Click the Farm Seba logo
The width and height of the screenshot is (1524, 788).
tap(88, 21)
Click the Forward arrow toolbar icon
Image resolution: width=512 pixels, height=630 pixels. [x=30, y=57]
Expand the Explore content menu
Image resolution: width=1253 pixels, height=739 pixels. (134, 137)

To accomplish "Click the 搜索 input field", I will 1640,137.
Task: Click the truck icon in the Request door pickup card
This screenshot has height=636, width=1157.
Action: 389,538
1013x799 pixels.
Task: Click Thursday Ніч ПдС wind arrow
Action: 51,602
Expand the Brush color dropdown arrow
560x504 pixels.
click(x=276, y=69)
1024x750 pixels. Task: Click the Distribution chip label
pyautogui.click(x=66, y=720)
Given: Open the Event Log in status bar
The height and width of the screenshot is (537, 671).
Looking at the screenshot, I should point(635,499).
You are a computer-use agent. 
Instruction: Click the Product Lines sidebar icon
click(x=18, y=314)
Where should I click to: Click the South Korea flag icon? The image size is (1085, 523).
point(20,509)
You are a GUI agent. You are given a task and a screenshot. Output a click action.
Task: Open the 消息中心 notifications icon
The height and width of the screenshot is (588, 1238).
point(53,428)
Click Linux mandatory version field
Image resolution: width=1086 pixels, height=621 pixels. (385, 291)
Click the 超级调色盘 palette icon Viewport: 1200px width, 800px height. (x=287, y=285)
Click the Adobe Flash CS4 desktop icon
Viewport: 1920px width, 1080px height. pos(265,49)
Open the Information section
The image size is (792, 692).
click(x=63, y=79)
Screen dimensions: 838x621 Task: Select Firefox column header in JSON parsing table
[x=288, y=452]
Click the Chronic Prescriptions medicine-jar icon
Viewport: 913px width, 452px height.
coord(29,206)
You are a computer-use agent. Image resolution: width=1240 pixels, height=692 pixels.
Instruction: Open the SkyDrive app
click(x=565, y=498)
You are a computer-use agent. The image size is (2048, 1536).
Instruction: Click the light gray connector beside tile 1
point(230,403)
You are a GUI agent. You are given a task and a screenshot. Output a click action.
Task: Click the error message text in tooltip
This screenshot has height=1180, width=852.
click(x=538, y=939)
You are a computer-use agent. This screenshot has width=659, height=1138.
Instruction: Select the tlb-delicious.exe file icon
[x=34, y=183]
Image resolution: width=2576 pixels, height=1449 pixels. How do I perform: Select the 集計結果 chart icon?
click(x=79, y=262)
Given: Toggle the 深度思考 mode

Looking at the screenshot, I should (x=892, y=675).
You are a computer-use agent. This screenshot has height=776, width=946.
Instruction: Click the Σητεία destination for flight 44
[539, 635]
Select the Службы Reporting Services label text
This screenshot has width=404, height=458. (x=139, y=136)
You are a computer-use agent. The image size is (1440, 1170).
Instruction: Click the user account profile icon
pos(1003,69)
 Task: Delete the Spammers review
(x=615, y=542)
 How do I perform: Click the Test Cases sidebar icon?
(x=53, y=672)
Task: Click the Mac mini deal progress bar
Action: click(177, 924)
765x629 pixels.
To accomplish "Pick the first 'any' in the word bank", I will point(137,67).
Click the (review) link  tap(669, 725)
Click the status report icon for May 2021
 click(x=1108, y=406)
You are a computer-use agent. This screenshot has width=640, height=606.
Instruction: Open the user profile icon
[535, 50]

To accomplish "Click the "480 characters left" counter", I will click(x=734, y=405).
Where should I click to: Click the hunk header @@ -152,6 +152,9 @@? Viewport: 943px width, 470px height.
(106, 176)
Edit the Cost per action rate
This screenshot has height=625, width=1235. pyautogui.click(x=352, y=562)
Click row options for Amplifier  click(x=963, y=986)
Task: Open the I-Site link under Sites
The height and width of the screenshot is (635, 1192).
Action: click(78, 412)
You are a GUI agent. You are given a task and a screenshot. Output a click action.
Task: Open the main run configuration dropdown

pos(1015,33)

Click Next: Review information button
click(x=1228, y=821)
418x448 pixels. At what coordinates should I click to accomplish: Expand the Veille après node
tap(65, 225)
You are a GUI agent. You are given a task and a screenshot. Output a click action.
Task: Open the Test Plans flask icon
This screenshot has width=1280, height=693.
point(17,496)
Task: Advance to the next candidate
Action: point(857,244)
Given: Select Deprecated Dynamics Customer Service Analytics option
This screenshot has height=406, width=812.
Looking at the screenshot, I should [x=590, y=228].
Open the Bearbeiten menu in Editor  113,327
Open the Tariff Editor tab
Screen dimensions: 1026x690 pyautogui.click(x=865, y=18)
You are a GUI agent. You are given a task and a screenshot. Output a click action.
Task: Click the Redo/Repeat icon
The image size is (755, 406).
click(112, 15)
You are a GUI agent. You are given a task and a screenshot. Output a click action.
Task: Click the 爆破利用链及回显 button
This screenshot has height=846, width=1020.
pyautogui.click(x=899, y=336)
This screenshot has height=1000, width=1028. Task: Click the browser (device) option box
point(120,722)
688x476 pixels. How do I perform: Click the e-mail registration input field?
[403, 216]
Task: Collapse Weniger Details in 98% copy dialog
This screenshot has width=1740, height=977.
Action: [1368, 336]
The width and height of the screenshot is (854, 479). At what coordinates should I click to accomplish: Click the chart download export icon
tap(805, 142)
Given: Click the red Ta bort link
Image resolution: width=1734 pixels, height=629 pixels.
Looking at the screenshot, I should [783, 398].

════════════════════

▸ **EXERCISE INSTRUCTIONS**:
Copy out all of the material above line for line, with no changes.

▸ **RESULT**:
Click the Farm Seba logo
The width and height of the screenshot is (1524, 788).
tap(88, 21)
Click the Forward arrow toolbar icon
Image resolution: width=512 pixels, height=630 pixels. [x=30, y=57]
Expand the Explore content menu
Image resolution: width=1253 pixels, height=739 pixels. (134, 137)

To accomplish "Click the 搜索 input field", I will 1640,137.
Task: Click the truck icon in the Request door pickup card
This screenshot has height=636, width=1157.
Action: 389,538
1013x799 pixels.
Task: Click Thursday Ніч ПдС wind arrow
Action: 51,602
Expand the Brush color dropdown arrow
560x504 pixels.
click(x=276, y=69)
1024x750 pixels. Task: Click the Distribution chip label
pyautogui.click(x=66, y=720)
Given: Open the Event Log in status bar
The height and width of the screenshot is (537, 671).
Looking at the screenshot, I should point(635,499).
You are a computer-use agent. 
Instruction: Click the Product Lines sidebar icon
click(x=18, y=314)
Where should I click to: Click the South Korea flag icon? The image size is (1085, 523).
point(20,509)
You are a GUI agent. You are given a task and a screenshot. Output a click action.
Task: Open the 消息中心 notifications icon
The height and width of the screenshot is (588, 1238).
point(53,428)
Click Linux mandatory version field
Image resolution: width=1086 pixels, height=621 pixels. (385, 291)
Click the 超级调色盘 palette icon Viewport: 1200px width, 800px height. (x=287, y=285)
Click the Adobe Flash CS4 desktop icon
Viewport: 1920px width, 1080px height. pos(265,49)
Open the Information section
The image size is (792, 692).
click(x=63, y=79)
Screen dimensions: 838x621 Task: Select Firefox column header in JSON parsing table
[x=288, y=452]
Click the Chronic Prescriptions medicine-jar icon
Viewport: 913px width, 452px height.
coord(29,206)
You are a computer-use agent. Image resolution: width=1240 pixels, height=692 pixels.
Instruction: Open the SkyDrive app
click(x=565, y=498)
You are a computer-use agent. The image size is (2048, 1536).
Instruction: Click the light gray connector beside tile 1
point(230,403)
You are a GUI agent. You are given a task and a screenshot. Output a click action.
Task: Click the error message text in tooltip
This screenshot has height=1180, width=852.
click(x=538, y=939)
You are a computer-use agent. This screenshot has width=659, height=1138.
Instruction: Select the tlb-delicious.exe file icon
[x=34, y=183]
Image resolution: width=2576 pixels, height=1449 pixels. How do I perform: Select the 集計結果 chart icon?
click(x=79, y=262)
Given: Toggle the 深度思考 mode

Looking at the screenshot, I should (x=892, y=675).
You are a computer-use agent. This screenshot has height=776, width=946.
Instruction: Click the Σητεία destination for flight 44
[539, 635]
Select the Службы Reporting Services label text
This screenshot has width=404, height=458. (x=139, y=136)
You are a computer-use agent. The image size is (1440, 1170).
Instruction: Click the user account profile icon
pos(1003,69)
 Task: Delete the Spammers review
(x=615, y=542)
 How do I perform: Click the Test Cases sidebar icon?
(x=53, y=672)
Task: Click the Mac mini deal progress bar
Action: click(177, 924)
765x629 pixels.
To accomplish "Pick the first 'any' in the word bank", I will point(137,67).
Click the (review) link  tap(669, 725)
Click the status report icon for May 2021
 click(x=1108, y=406)
You are a computer-use agent. This screenshot has width=640, height=606.
Instruction: Open the user profile icon
[535, 50]

To accomplish "Click the "480 characters left" counter", I will click(x=734, y=405).
Where should I click to: Click the hunk header @@ -152,6 +152,9 @@? Viewport: 943px width, 470px height.
(106, 176)
Edit the Cost per action rate
This screenshot has height=625, width=1235. pyautogui.click(x=352, y=562)
Click row options for Amplifier  click(x=963, y=986)
Task: Open the I-Site link under Sites
The height and width of the screenshot is (635, 1192).
Action: click(78, 412)
You are a GUI agent. You are given a task and a screenshot. Output a click action.
Task: Open the main run configuration dropdown

pos(1015,33)

Click Next: Review information button
click(x=1228, y=821)
418x448 pixels. At what coordinates should I click to accomplish: Expand the Veille après node
tap(65, 225)
You are a GUI agent. You are given a task and a screenshot. Output a click action.
Task: Open the Test Plans flask icon
This screenshot has width=1280, height=693.
point(17,496)
Task: Advance to the next candidate
Action: point(857,244)
Given: Select Deprecated Dynamics Customer Service Analytics option
This screenshot has height=406, width=812.
Looking at the screenshot, I should [x=590, y=228].
Open the Bearbeiten menu in Editor  113,327
Open the Tariff Editor tab
Screen dimensions: 1026x690 pyautogui.click(x=865, y=18)
You are a GUI agent. You are given a task and a screenshot. Output a click action.
Task: Click the Redo/Repeat icon
The image size is (755, 406).
click(112, 15)
You are a GUI agent. You are given a task and a screenshot. Output a click action.
Task: Click the 爆破利用链及回显 button
This screenshot has height=846, width=1020.
pyautogui.click(x=899, y=336)
This screenshot has height=1000, width=1028. Task: Click the browser (device) option box
point(120,722)
688x476 pixels. How do I perform: Click the e-mail registration input field?
[403, 216]
Task: Collapse Weniger Details in 98% copy dialog
This screenshot has width=1740, height=977.
Action: [1368, 336]
The width and height of the screenshot is (854, 479). At what coordinates should I click to accomplish: Click the chart download export icon
tap(805, 142)
Given: Click the red Ta bort link
Image resolution: width=1734 pixels, height=629 pixels.
Looking at the screenshot, I should [783, 398].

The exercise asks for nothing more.